Stored records
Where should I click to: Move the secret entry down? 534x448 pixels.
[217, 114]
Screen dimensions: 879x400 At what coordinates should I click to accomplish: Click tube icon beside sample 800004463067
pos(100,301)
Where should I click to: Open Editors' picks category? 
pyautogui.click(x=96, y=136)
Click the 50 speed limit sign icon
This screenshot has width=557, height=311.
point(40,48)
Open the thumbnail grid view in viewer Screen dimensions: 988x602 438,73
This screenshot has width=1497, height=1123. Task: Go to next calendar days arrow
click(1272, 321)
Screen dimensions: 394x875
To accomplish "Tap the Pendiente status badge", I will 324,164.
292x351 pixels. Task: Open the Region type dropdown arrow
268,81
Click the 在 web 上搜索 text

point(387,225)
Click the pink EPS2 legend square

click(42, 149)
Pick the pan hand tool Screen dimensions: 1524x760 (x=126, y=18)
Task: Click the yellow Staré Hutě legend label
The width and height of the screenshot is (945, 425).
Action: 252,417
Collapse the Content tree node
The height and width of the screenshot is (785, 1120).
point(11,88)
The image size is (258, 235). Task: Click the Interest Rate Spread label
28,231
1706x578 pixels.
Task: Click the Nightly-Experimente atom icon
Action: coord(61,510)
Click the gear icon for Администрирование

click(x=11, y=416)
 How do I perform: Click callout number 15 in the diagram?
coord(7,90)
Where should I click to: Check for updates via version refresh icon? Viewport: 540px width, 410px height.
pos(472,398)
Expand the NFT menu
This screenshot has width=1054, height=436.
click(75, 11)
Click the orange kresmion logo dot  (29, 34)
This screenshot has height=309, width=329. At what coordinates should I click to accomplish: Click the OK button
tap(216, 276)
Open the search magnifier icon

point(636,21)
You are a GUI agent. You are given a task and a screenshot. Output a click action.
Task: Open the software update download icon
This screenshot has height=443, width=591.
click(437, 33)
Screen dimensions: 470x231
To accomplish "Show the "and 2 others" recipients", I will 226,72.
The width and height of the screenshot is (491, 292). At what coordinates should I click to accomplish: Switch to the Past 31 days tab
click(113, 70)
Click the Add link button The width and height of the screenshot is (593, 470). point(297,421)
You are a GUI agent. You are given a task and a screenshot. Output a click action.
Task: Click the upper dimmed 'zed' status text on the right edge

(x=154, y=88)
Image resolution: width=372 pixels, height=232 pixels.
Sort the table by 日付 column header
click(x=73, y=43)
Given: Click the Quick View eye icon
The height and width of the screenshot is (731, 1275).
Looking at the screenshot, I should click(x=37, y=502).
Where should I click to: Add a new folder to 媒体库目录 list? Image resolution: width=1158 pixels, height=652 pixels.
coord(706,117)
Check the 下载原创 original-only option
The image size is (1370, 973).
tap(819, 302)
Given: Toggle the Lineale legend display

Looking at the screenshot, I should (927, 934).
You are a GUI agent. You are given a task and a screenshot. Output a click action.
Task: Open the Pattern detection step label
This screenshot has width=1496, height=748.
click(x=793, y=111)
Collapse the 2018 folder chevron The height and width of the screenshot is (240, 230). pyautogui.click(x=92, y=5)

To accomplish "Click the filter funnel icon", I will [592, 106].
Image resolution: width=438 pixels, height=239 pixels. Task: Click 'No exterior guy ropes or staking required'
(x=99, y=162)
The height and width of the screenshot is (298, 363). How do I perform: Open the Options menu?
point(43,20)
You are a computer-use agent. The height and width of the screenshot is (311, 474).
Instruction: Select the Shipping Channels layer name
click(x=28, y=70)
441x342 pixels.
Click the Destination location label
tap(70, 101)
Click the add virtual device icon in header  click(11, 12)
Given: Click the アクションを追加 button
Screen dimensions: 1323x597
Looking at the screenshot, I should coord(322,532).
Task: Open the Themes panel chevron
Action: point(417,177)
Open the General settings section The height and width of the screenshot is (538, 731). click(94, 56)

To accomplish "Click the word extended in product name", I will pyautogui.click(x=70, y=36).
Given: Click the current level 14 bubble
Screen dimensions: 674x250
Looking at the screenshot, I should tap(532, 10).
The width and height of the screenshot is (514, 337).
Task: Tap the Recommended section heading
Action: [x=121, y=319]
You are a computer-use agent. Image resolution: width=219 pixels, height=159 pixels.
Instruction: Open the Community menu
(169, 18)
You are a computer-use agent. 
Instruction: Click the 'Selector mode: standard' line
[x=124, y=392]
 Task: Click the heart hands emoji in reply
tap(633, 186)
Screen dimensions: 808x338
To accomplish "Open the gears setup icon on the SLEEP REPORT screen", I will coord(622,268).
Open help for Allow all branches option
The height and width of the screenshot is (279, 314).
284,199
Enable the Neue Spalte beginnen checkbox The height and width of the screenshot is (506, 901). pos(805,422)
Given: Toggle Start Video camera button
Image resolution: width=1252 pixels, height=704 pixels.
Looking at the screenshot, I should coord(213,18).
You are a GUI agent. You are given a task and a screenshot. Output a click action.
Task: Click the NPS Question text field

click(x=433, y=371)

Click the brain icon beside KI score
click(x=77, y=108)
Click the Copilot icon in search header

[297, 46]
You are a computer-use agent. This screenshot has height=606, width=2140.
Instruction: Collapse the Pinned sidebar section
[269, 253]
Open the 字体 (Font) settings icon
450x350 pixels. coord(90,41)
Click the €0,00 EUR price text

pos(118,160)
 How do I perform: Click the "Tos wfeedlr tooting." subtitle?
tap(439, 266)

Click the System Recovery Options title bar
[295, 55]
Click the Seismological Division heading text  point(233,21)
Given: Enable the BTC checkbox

▶ [Your objective]:
Copy every record above exactly as it appears.

▶ [The answer]:
Where should I click to: Move the secret entry down? 534x448 pixels.
[217, 114]
Screen dimensions: 879x400 At what coordinates should I click to accomplish: Click tube icon beside sample 800004463067
pos(100,301)
Where should I click to: Open Editors' picks category? 
pyautogui.click(x=96, y=136)
Click the 50 speed limit sign icon
This screenshot has width=557, height=311.
point(40,48)
Open the thumbnail grid view in viewer Screen dimensions: 988x602 438,73
This screenshot has width=1497, height=1123. Task: Go to next calendar days arrow
click(1272, 321)
Screen dimensions: 394x875
To accomplish "Tap the Pendiente status badge", I will 324,164.
292x351 pixels. Task: Open the Region type dropdown arrow
268,81
Click the 在 web 上搜索 text

point(387,225)
Click the pink EPS2 legend square

click(42, 149)
Pick the pan hand tool Screen dimensions: 1524x760 (x=126, y=18)
Task: Click the yellow Staré Hutě legend label
The width and height of the screenshot is (945, 425).
Action: 252,417
Collapse the Content tree node
The height and width of the screenshot is (785, 1120).
point(11,88)
The image size is (258, 235). Task: Click the Interest Rate Spread label
28,231
1706x578 pixels.
Task: Click the Nightly-Experimente atom icon
Action: coord(61,510)
Click the gear icon for Администрирование

click(x=11, y=416)
 How do I perform: Click callout number 15 in the diagram?
coord(7,90)
Where should I click to: Check for updates via version refresh icon? Viewport: 540px width, 410px height.
pos(472,398)
Expand the NFT menu
This screenshot has width=1054, height=436.
click(75, 11)
Click the orange kresmion logo dot  (29, 34)
This screenshot has height=309, width=329. At what coordinates should I click to accomplish: Click the OK button
tap(216, 276)
Open the search magnifier icon

point(636,21)
You are a GUI agent. You are given a task and a screenshot. Output a click action.
Task: Open the software update download icon
This screenshot has height=443, width=591.
click(437, 33)
Screen dimensions: 470x231
To accomplish "Show the "and 2 others" recipients", I will 226,72.
The width and height of the screenshot is (491, 292). At what coordinates should I click to accomplish: Switch to the Past 31 days tab
click(113, 70)
Click the Add link button The width and height of the screenshot is (593, 470). point(297,421)
You are a GUI agent. You are given a task and a screenshot. Output a click action.
Task: Click the upper dimmed 'zed' status text on the right edge

(x=154, y=88)
Image resolution: width=372 pixels, height=232 pixels.
Sort the table by 日付 column header
click(x=73, y=43)
Given: Click the Quick View eye icon
The height and width of the screenshot is (731, 1275).
Looking at the screenshot, I should click(x=37, y=502).
Where should I click to: Add a new folder to 媒体库目录 list? Image resolution: width=1158 pixels, height=652 pixels.
coord(706,117)
Check the 下载原创 original-only option
The image size is (1370, 973).
tap(819, 302)
Given: Toggle the Lineale legend display

Looking at the screenshot, I should (927, 934).
You are a GUI agent. You are given a task and a screenshot. Output a click action.
Task: Open the Pattern detection step label
This screenshot has width=1496, height=748.
click(x=793, y=111)
Collapse the 2018 folder chevron The height and width of the screenshot is (240, 230). pyautogui.click(x=92, y=5)

To accomplish "Click the filter funnel icon", I will [592, 106].
Image resolution: width=438 pixels, height=239 pixels. Task: Click 'No exterior guy ropes or staking required'
(x=99, y=162)
The height and width of the screenshot is (298, 363). How do I perform: Open the Options menu?
point(43,20)
You are a computer-use agent. The height and width of the screenshot is (311, 474).
Instruction: Select the Shipping Channels layer name
click(x=28, y=70)
441x342 pixels.
Click the Destination location label
tap(70, 101)
Click the add virtual device icon in header  click(11, 12)
Given: Click the アクションを追加 button
Screen dimensions: 1323x597
Looking at the screenshot, I should coord(322,532).
Task: Open the Themes panel chevron
Action: point(417,177)
Open the General settings section The height and width of the screenshot is (538, 731). click(94, 56)

To accomplish "Click the word extended in product name", I will pyautogui.click(x=70, y=36).
Given: Click the current level 14 bubble
Screen dimensions: 674x250
Looking at the screenshot, I should tap(532, 10).
The width and height of the screenshot is (514, 337).
Task: Tap the Recommended section heading
Action: [x=121, y=319]
You are a computer-use agent. Image resolution: width=219 pixels, height=159 pixels.
Instruction: Open the Community menu
(169, 18)
You are a computer-use agent. 
Instruction: Click the 'Selector mode: standard' line
[x=124, y=392]
 Task: Click the heart hands emoji in reply
tap(633, 186)
Screen dimensions: 808x338
To accomplish "Open the gears setup icon on the SLEEP REPORT screen", I will coord(622,268).
Open help for Allow all branches option
The height and width of the screenshot is (279, 314).
284,199
Enable the Neue Spalte beginnen checkbox The height and width of the screenshot is (506, 901). pos(805,422)
Given: Toggle Start Video camera button
Image resolution: width=1252 pixels, height=704 pixels.
Looking at the screenshot, I should coord(213,18).
You are a GUI agent. You are given a task and a screenshot. Output a click action.
Task: Click the NPS Question text field

click(x=433, y=371)

Click the brain icon beside KI score
click(x=77, y=108)
Click the Copilot icon in search header

[297, 46]
You are a computer-use agent. This screenshot has height=606, width=2140.
Instruction: Collapse the Pinned sidebar section
[269, 253]
Open the 字体 (Font) settings icon
450x350 pixels. coord(90,41)
Click the €0,00 EUR price text

pos(118,160)
 How do I perform: Click the "Tos wfeedlr tooting." subtitle?
tap(439, 266)

Click the System Recovery Options title bar
[295, 55]
Click the Seismological Division heading text  point(233,21)
Given: Enable the BTC checkbox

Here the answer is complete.